Kalau Tak Ada Kepsek ini, Ratusan Siswa Mungkin Bakal Makan Lauk yang Sengaja Dicampur Kotoran Manusia

JAKARTA - Kepala sekolah ini bisa jadi adalah pahlawan sejati. Kalau enggak ada dia, mungkin siswa-siswa di sekolahnya akan mengonsumsi lauk yang sudah dicampur dengan kotoran manusia dengan sengaja.

Insiden itu terjadi pada 8 Oktober 2021. Awalnya kepala sekolah sedang menguji semacam lauk dari menu makan siang hari itu. Makanan itu rencananya bakal dimakan lebih dahulu di ruang staf.

Namun kepala sekolah ini curiga dengan bau dan perubahan warna yang aneh. Dia segera membatalkan makan untuk semua orang dan menyerahkan makanan ke pusat kesehatan masyarakat untuk diperiksa.

Hasilnya bikin kaget. Makanan itu mengandung bakteri E. coli. Padahal makanan itu dibuat di fasilitas pusat yang terpisah, tidak ada sekolah lain yang memiliki jejak kotoran dalam makanan mereka.

Berkat indra yang tajam dan tindakan cepat dari kepala sekolah, tidak ada siswa atau anggota stafnya yang terkena makanan yang terkontaminasi dan akibatnya tidak menderita penyakit apa pun. Penyelidikan selanjutnya mengarah kembali ke anggota staf, meskipun tidak jelas apa motifnya atau bagaimana dia berhasil mencampur kotoran ke dalam makanan.

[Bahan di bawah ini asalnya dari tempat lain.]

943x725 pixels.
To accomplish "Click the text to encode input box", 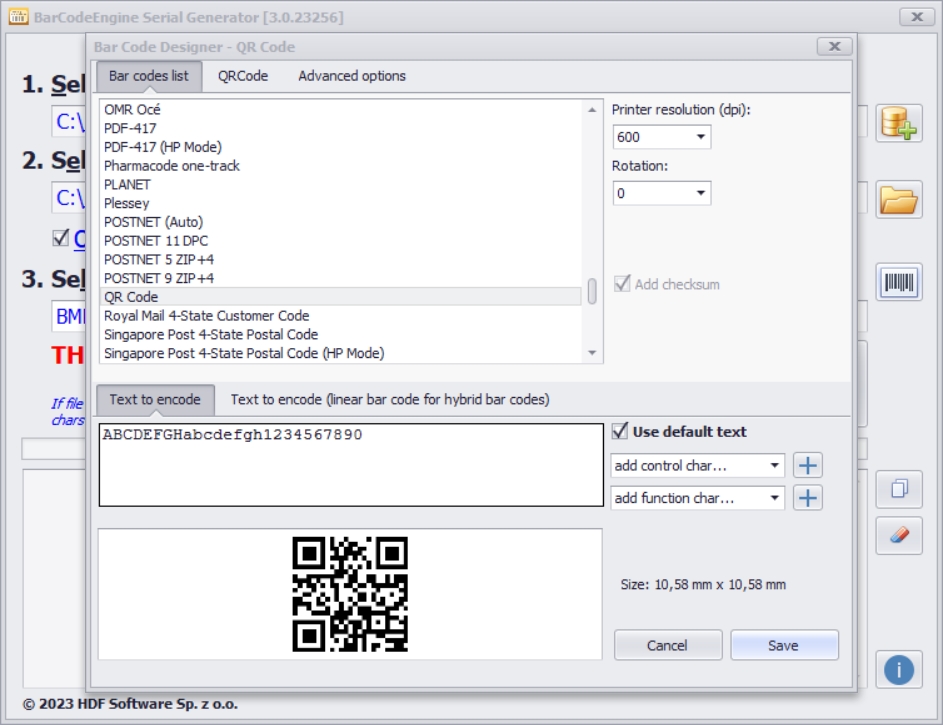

Publik jelas terkejut dengan temuan ini. Namun mereka lebih terkejut karena baru mengetahui kalau kepala sekolah juga terkadang memeriksa makan siang sebelum semua orang di sekolah memakannya, dikutip dari Japan Today, Minggu 19 Juni.

“Itu terlalu menakutkan.”

"Kepala sekolah itu sangat luar biasa."

"Siapa yang tahu akan berguna jika kepala sekolah menguji makanan sebelum disajikan?"

"Kepala sekolah dengan serius memeriksa makan siang sekolah untuk racun setiap hari ?!"

“Saya ingat pernah mendengar tentang kepala sekolah yang melakukan itu, tetapi saya tidak pernah tahu itu nyata.”

"Ini pertama kalinya aku mendengar inspeksi makanan kepala sekolah berhasil!"

"Apakah ada begitu banyak di sana sehingga kamu bisa tahu hanya dengan mencium dan melihatnya ?!"

"Aku ingin tahu apakah dia menargetkan kepala sekolah secara langsung."

Pada 13 Juni lalu, pelaku yang masih berusia 20 tahun di Okazaki, Prefektur Aichi, didakwa di pengadilan.